Alcune sue produzioni scultoree sono esposte dal 6 ottobre presso Palazzo Fruscione a Salerno in occasione della III° Biennale d’Arte contemporanea, che sarà aperta fino al 19 novembre. E proprio nell’ambito della prestigiosa rassegna salernitana a Paolo Valerio è stato attribuito, sabato 13 ottobre, il 2° premio per la Sezione Arte ecosostenibile con l’opera Il sostenibile peso dei sentimenti.
A pochi giorni dall’importante Congresso internazionale La popolazione transgender e gender nonconforming: i differenti contesti dell’intervento, che lo vedrà come promotore e protagonista il 19-20 ottobre presso l’Aula Chiostro dell’ex complesso monastico partenopeo dei SS. Marcellino e Festo, l’abbiamo raggiunto per conoscere quest’aspetto meno noto della sua vita.

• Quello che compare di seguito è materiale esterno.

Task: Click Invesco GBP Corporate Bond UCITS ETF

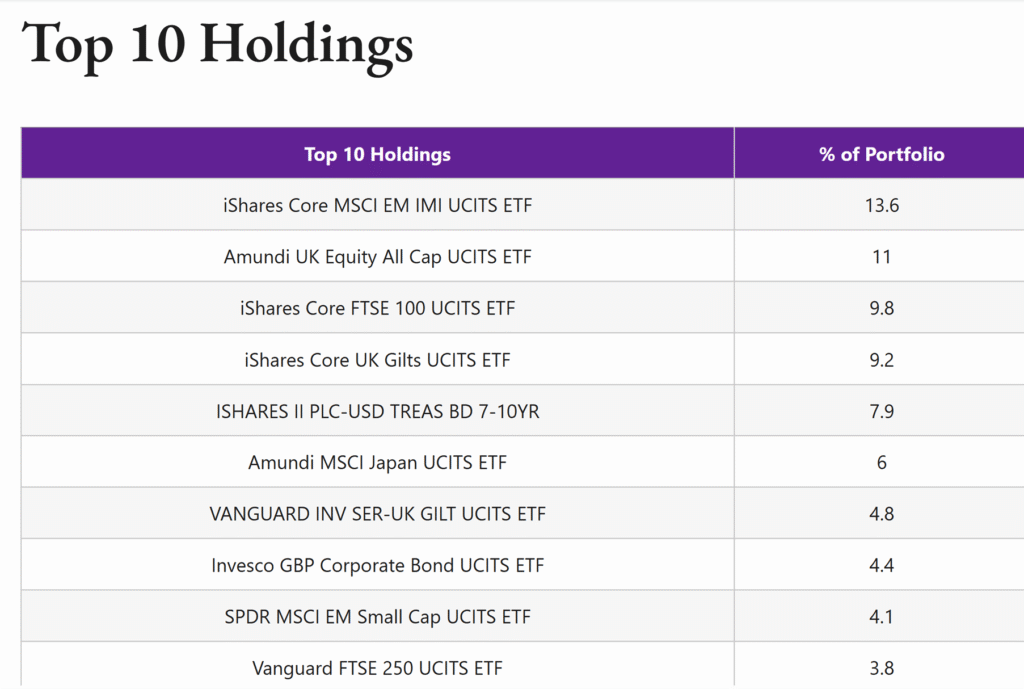Action: tap(377, 566)
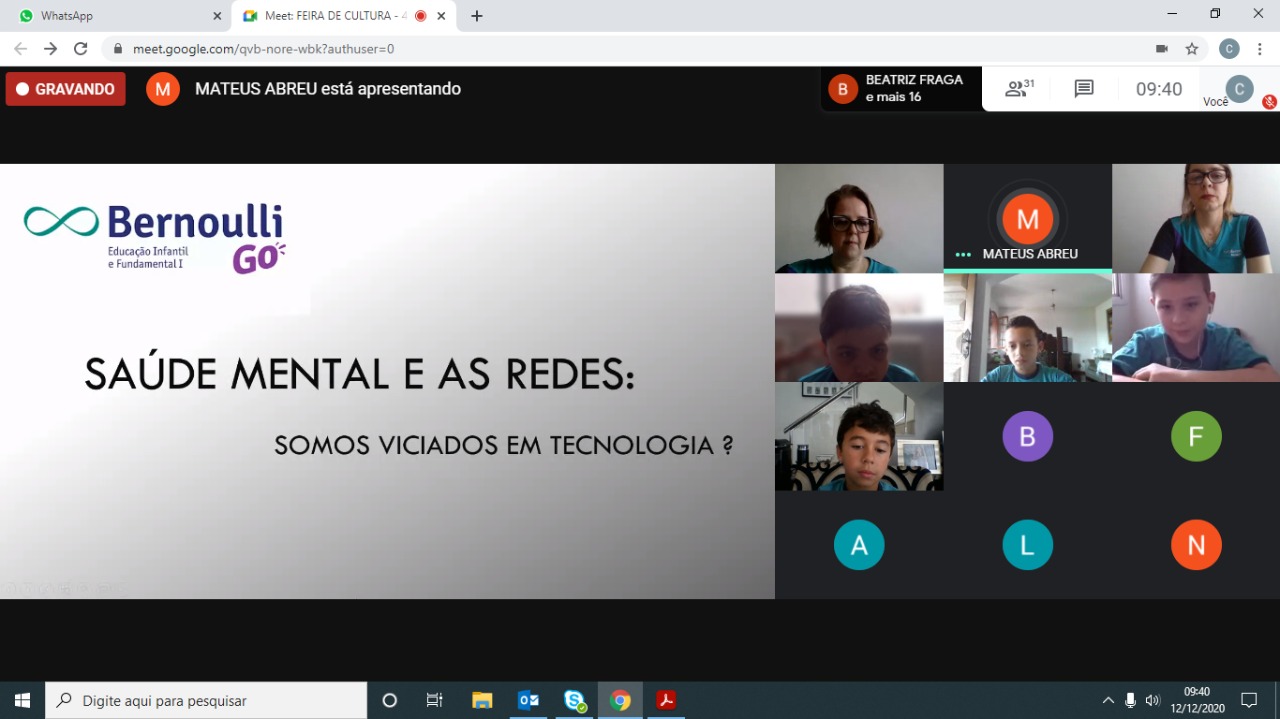The image size is (1280, 719).
Task: Click the GRAVANDO recording indicator
Action: click(x=66, y=89)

Prof. Valerio, come nascono le sue opere artistiche?
Allo stesso modo in cui è nato Il sostenibile peso dei sentimenti che, premiato alla Biennale d’Arte contemporanea di Salerno, era stato già presentato, lo scorso luglio, alla mostra Stone Heart Broken Heart Love Cages and Surroundings presso il castello di Postignano (Pg). Come gran parte delle mie opere, essa è frutto della raccolta di materiale di risulta, trovato sulla spiaggia: funi, cime, reti dai colori vivaci, plastiche bruciate, levigate dal mare e trasformate dal sole. Materiale destinato a inquinare il mare e le spiagge o a finire in discariche della Terra dei fuochi. Il materiale è stato da me raccolto e assemblato per dare forma a una scultura dai colori vivaci e dalla forma strana.

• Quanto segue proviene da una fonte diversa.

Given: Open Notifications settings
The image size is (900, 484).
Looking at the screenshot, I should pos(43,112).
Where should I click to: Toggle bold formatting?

C’è un collegamento tra la sua ricerca artistica e quella scientifica?
Certo. C’è un filo rosso tra la mia ricerca artistica, il mio impegno da attivista e la ricerca scientifica, che da molti anni svolgo in un’ottica depatologizzante sul mondo dei femminielli napoletani e delle persone Lgbtq. Ricerca, finalizzata ad abbattere sia stereotipi sia pregiudizi e a combattere quegli stigmi che tanta sofferenza possono produrre in chi ne è ingiustamente vittima.
Quelle plastiche, che sono considerate scarti della nostra società, vengono valorizzate e trovano nuova dignità grazie all’intervento dell’artista che sulle spiagge inquinate, attraverso lo sguardo valorizzante, ne percepisce l’intima bellezza, le raccoglie, le trasforma in opere d’arte degne di essere mostrate al pubblico ed eventualmente premiate.

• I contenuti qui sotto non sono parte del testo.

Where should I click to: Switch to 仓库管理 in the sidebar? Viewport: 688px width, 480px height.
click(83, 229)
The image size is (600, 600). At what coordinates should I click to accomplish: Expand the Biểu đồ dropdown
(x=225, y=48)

Un richiamo, forse, a quella cultura della differenza, di cui si è fatto negli anni instancabile promotore e per la quale si è fatto conoscere ben al di là dell’ambito universitario?
Sì, infatti. Come ricercatore, da anni cerco di valorizzare proprio una cultura della differenza che rompa barriere, includa, offra pari opportunità a tutti e tutte, in particolare a quelle parti di popolazione che esponenti di forze politiche reazionarie o di movimenti religiosi fondamentalisti considerano scarto, considerano malata. Quelle parti che vorrebbero lasciare ai margini della società, non riconoscendo loro alcuna dignità e nessun diritto di vivere liberamente la propria esistenza.
Tutto questo è ingiusto, iniquo, inaccettabile e va combattuto. La mia prima mostra fatta a Napoli, presso la Sala Prigioni di Castel dell’Ovo, si intitolava Gender Roles Gender Cages and Surroundings. Con le mie opere volevo ancora una volta porre l’accento su quelle gabbie/stereotipi che connotano e ruoli e identità connesse ai generi.
Professore, come già detto, lei è stata premiata sabato per l’opera Il sostenibile peso dei sentimenti. Ha pensato a chi dedicare un tale riconoscimento?
Non c’è dubbio che, alla luce di quanto finora detto, dedico un tale premio alle persone transgender e gender nonconforming, auspicando che la società in cui viviamo diventi sempre più inclusiva e consenta a tutt* di esprimere serenamente la propria identità senza alcun timore o rischio di stigma e condanna.